The troops long-term goal will ensure the rangers are better able to respond appropriately to the threat of poaching, that has driven the decline in many African animals including elephants, rhinos and lions.
The UK government has pledged £26 million up to 2020 to help fight the illegal wildlife trade.
The Defence Secretary, Gavin Williamson, said: “The illegal wildlife trade is one of the most serious issues of organised crime facing the world today. We cannot sit idle while criminals hunt some of the planet’s most magnificent wildlife and in the process kill those who seek to protect them.
“That is why the British Army delivers vital training to park rangers across Africa to combat those responsible and help protect these animals for generations to come.”
Comment from Captain Luke Townsend, a Specialist in Counter-Poaching Operations
The scale of the poaching epidemic in Africa is both novel and prodigious. In the last decade poachers have slashed populations of elephant and rhino in breathtakingly short periods of time.
Ranger work is hard, relentless work performed in difficult conditions and often thankless.
Asking rangers wearing flip flops, carrying field kit in shopping bags and bearing rifles they may never have fired, to apprehend ex-military poaching gangs is a tall order. Which is why the efforts of British troops in shouldering this burden are massively appreciated.
African leaders and park rangers have welcomed British help to stop the poachers, from individuals, to the government and including Non-Governmental Organisations (NGO), particularly the Prince of Wales Charitable Fund and Tusk Trust.
British involvement dates back to 2016, when the government of Malawi courageously agreed to assistance and the British Army joined forces with African Parks, a South African based NGO that manages protected areas.
Funded by the Department of Environment Food and Rural Affairs (Defra), we sent British troops, specially trained in tracking and bush craft, into three Malawian parks to support and train rangers.
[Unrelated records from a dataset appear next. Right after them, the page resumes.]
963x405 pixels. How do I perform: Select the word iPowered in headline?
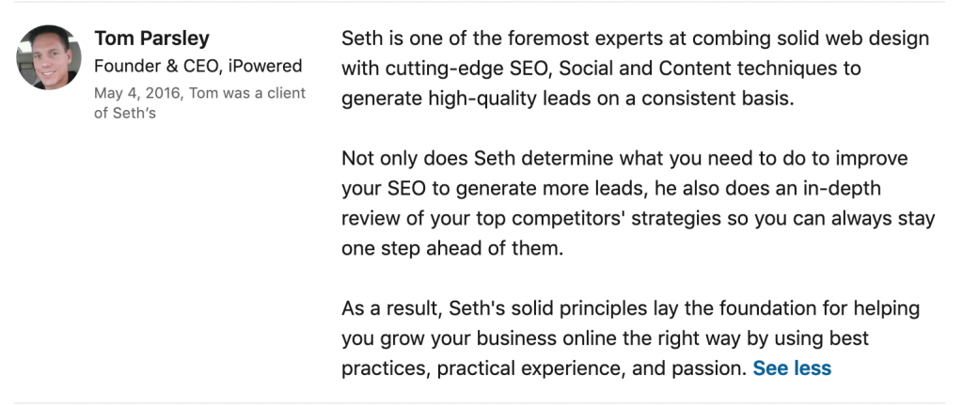point(264,66)
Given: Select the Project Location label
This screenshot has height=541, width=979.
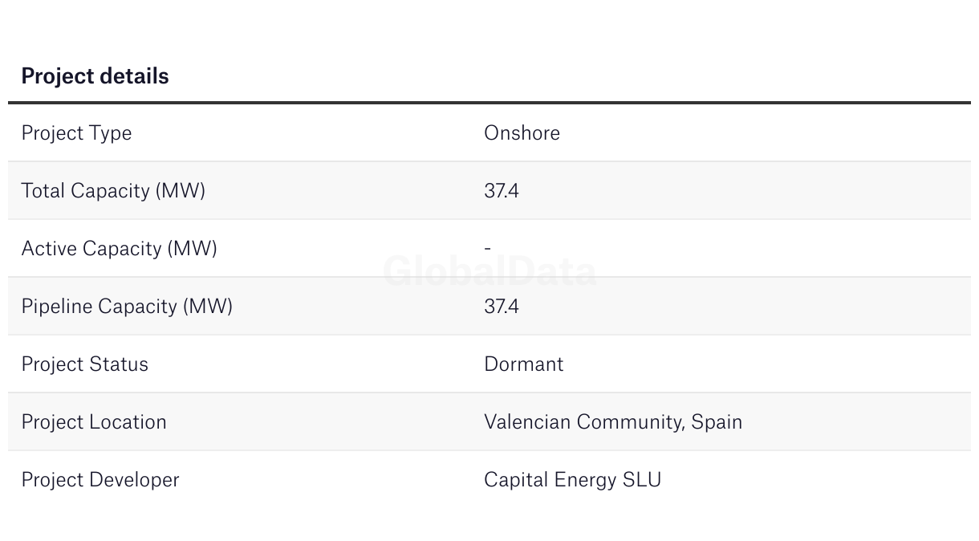Looking at the screenshot, I should [94, 422].
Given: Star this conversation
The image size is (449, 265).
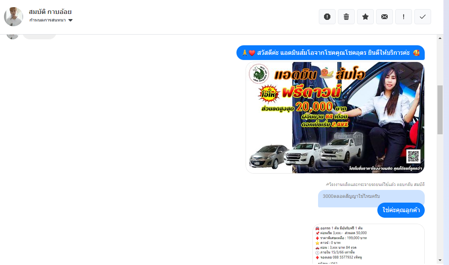Looking at the screenshot, I should pyautogui.click(x=365, y=17).
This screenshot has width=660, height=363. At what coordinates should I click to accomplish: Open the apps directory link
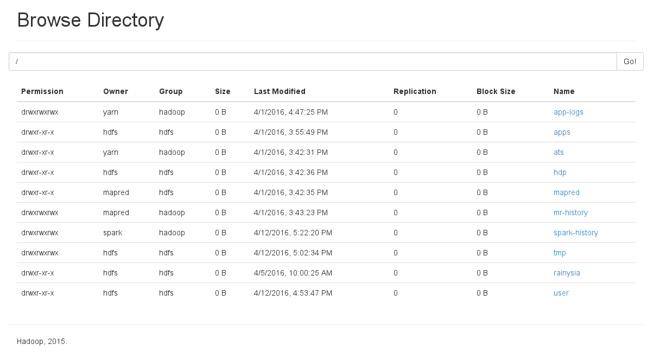[x=562, y=132]
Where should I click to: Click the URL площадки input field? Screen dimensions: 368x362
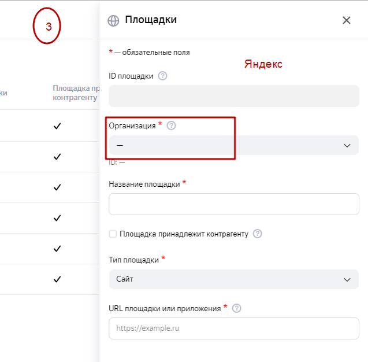coord(233,328)
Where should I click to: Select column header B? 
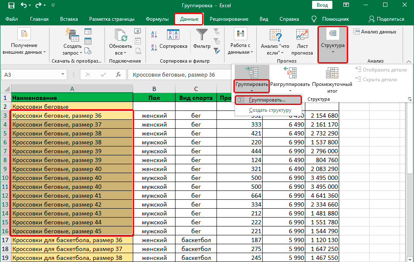pos(154,89)
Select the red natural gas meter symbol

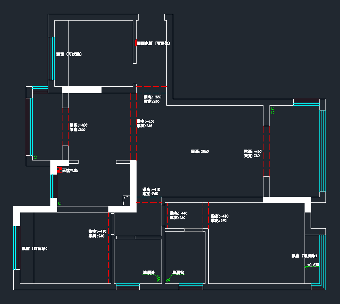tap(59, 170)
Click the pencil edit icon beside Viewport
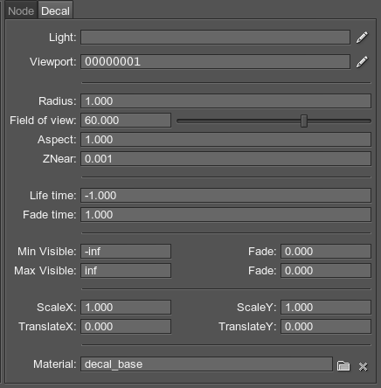The width and height of the screenshot is (381, 388). pos(362,62)
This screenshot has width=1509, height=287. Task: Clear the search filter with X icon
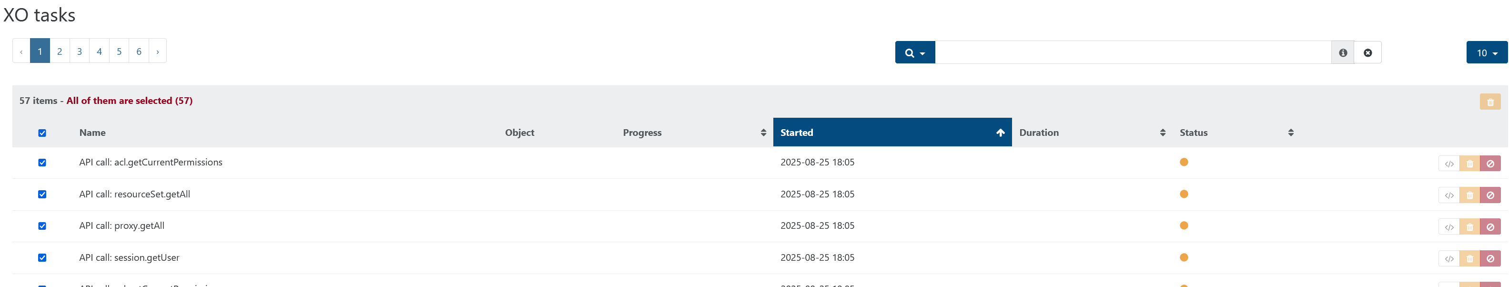(1367, 53)
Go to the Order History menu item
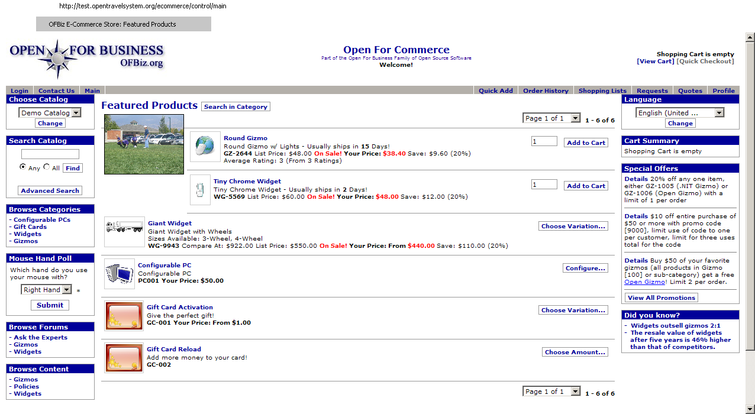 (x=546, y=90)
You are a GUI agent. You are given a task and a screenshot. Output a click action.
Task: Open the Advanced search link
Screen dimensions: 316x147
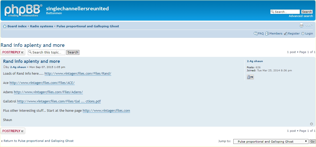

The soldiers work together with the rangers every day for three months.
It’s been a long road, not without bumps. We found that skills learned by rangers on short courses were quickly forgotten, but partnering over longer periods made the changes stick.
The effects from these initial partnering efforts are still being felt. But we are extremely hopeful for the future. In one of the parks, previously heavily poached, they have been free from the poaching of their ‘Mega-fauna’ (as the large animals are known) for over a year all thanks to the pioneering partnership between the British Army, Malawian Government and African Parks.
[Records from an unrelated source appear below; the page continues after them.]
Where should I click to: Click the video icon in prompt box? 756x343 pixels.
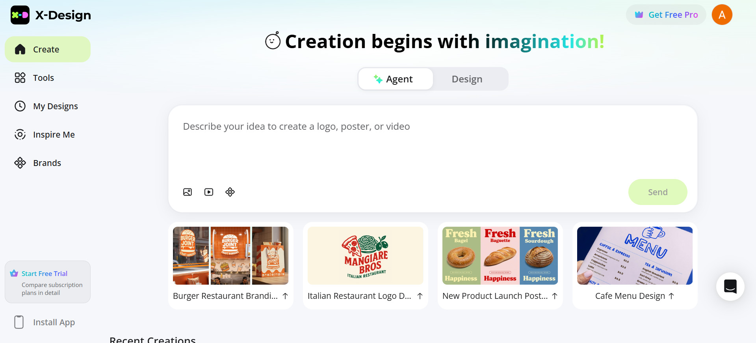[x=209, y=192]
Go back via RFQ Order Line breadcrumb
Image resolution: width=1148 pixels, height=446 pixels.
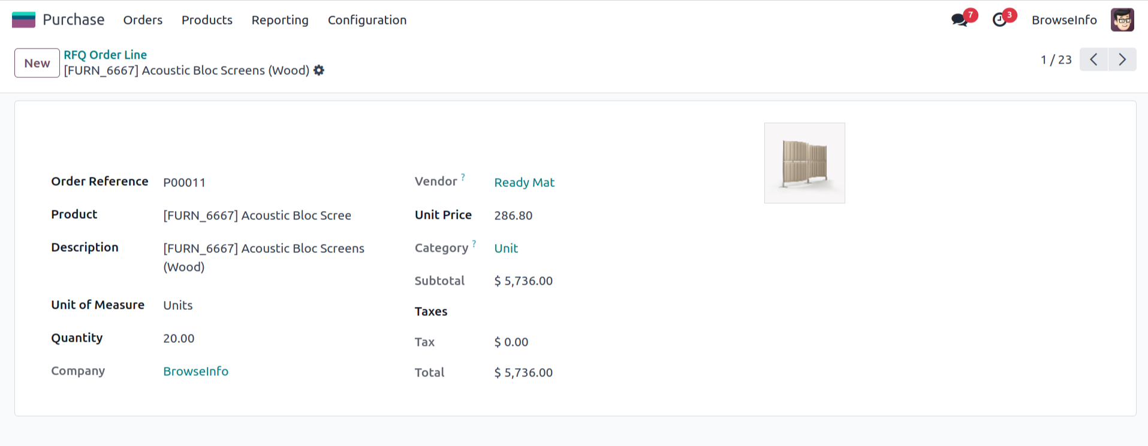coord(106,55)
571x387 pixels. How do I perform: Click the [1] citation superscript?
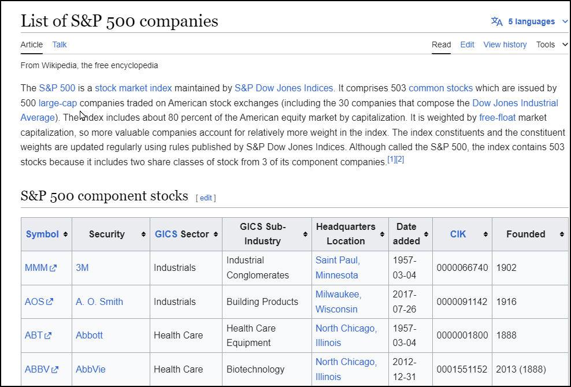coord(391,159)
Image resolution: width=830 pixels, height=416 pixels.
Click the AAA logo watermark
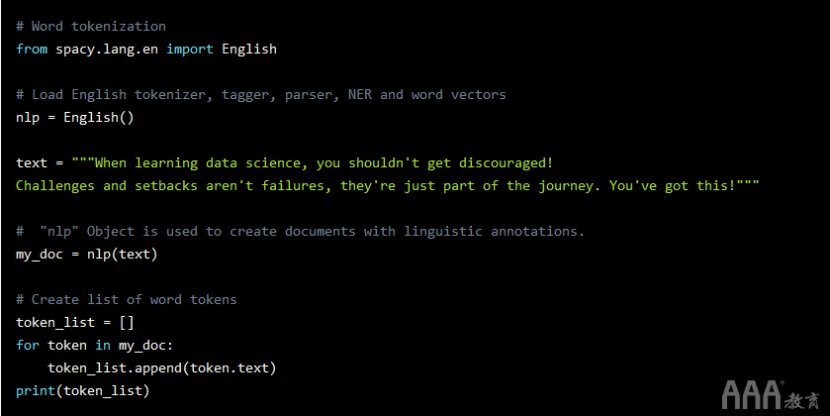coord(771,395)
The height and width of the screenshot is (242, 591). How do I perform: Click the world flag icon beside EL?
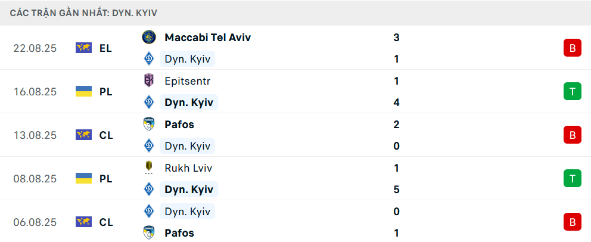pos(83,48)
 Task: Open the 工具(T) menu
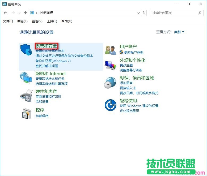(x=52, y=21)
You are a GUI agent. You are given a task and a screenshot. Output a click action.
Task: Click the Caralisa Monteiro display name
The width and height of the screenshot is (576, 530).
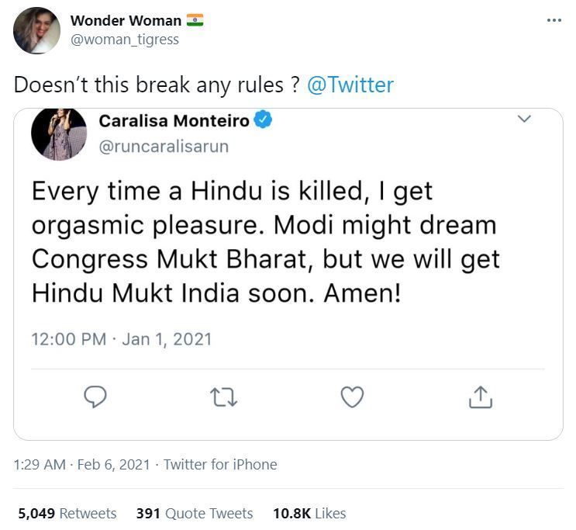click(x=174, y=121)
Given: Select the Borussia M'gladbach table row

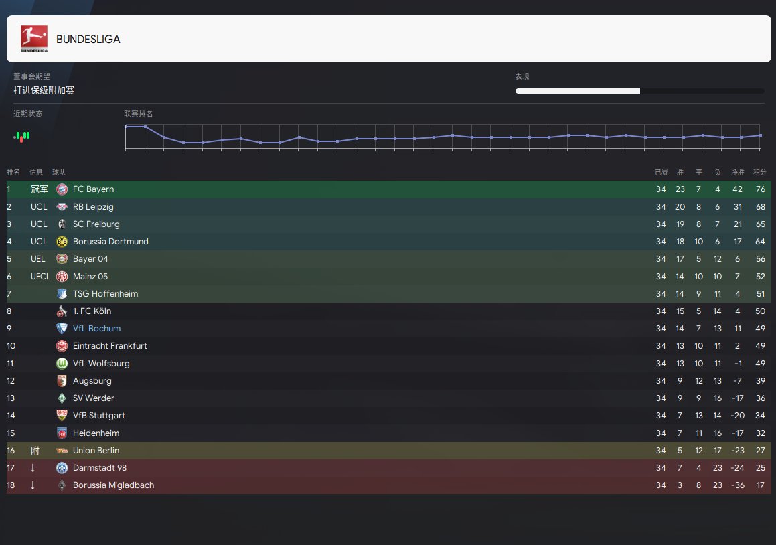Looking at the screenshot, I should [x=388, y=485].
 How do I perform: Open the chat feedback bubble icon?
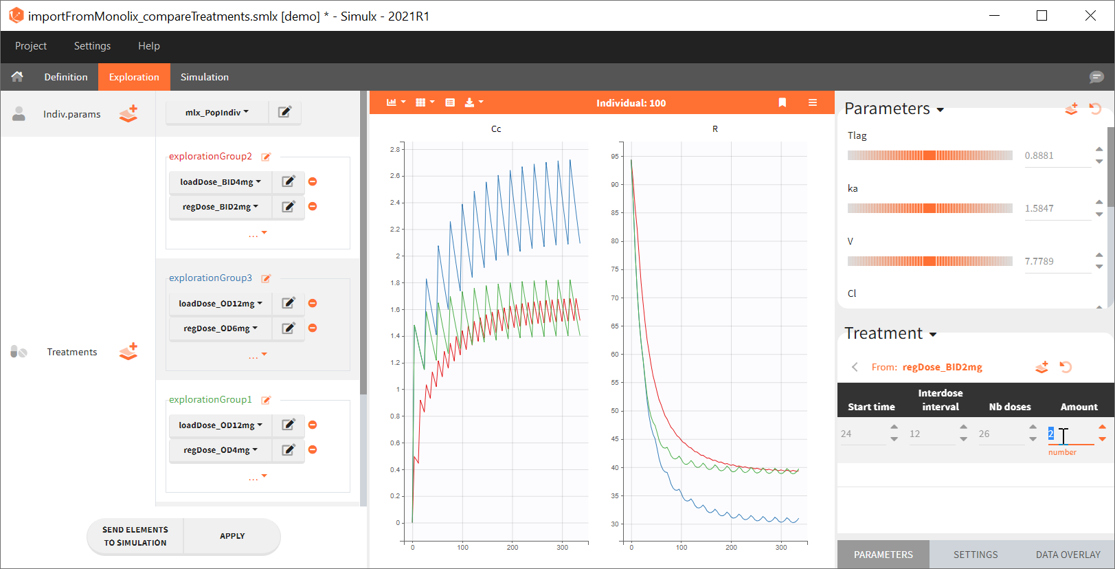[1096, 77]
DfID is now investing millions of pounds in community development projects around these parks as well, which will only multiply the effect.
Malawi, has lead the way, and now it’s African neighbours are engaging with the project.
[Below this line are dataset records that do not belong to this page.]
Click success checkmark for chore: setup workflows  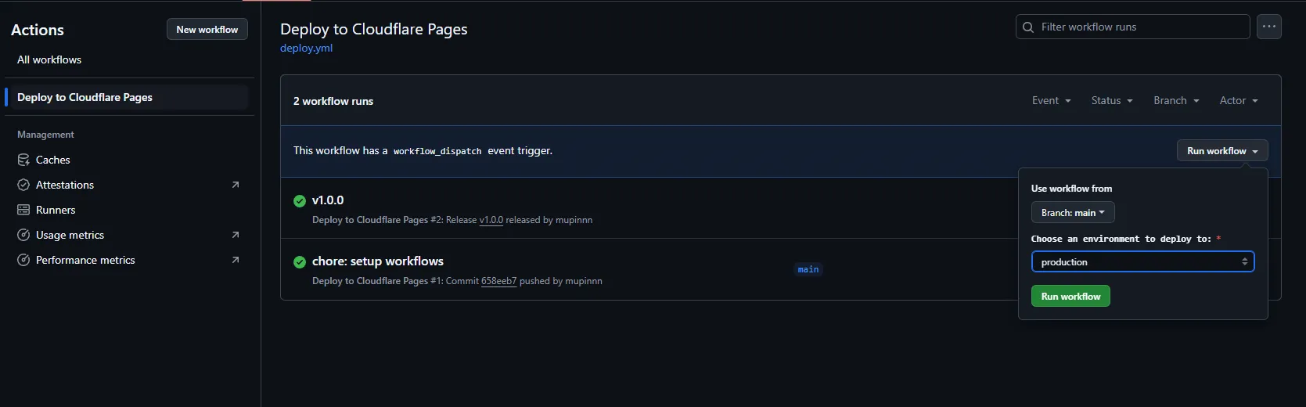pos(300,262)
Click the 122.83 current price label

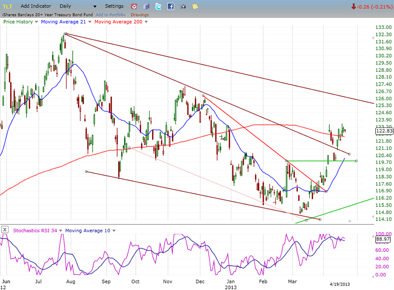coord(384,131)
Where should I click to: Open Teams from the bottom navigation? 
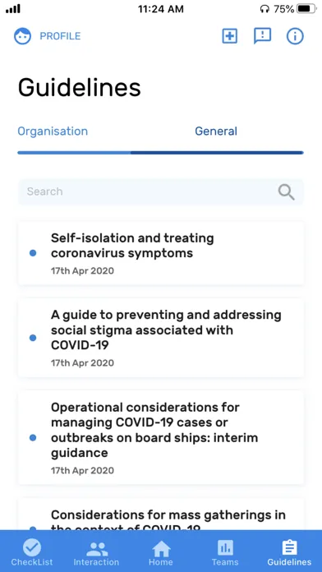click(225, 552)
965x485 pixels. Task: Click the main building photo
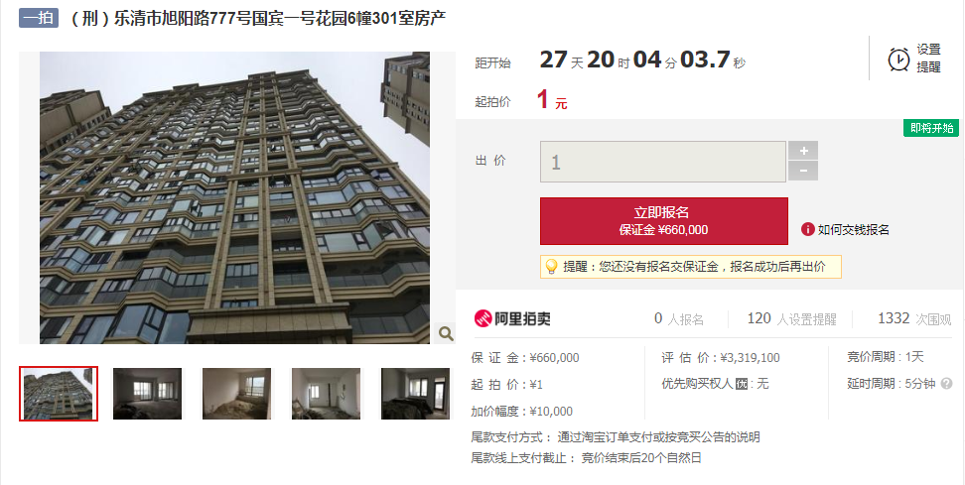[234, 197]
Defra have funded more work in the years ahead and with ongoing support from the royal family we look forward to doing our best to make a difference. It is through working together with the rangers that we strive to guarantee that our grandchildren will know a planet with elephant and rhino in the wild, not just in a museum.
Captain Luke Townsend has served in both the Australian and British Armies, was awarded the Nato meritorious service medal for his last tour in Afghanistan and has spent the last five years involved with Counter Poaching operations.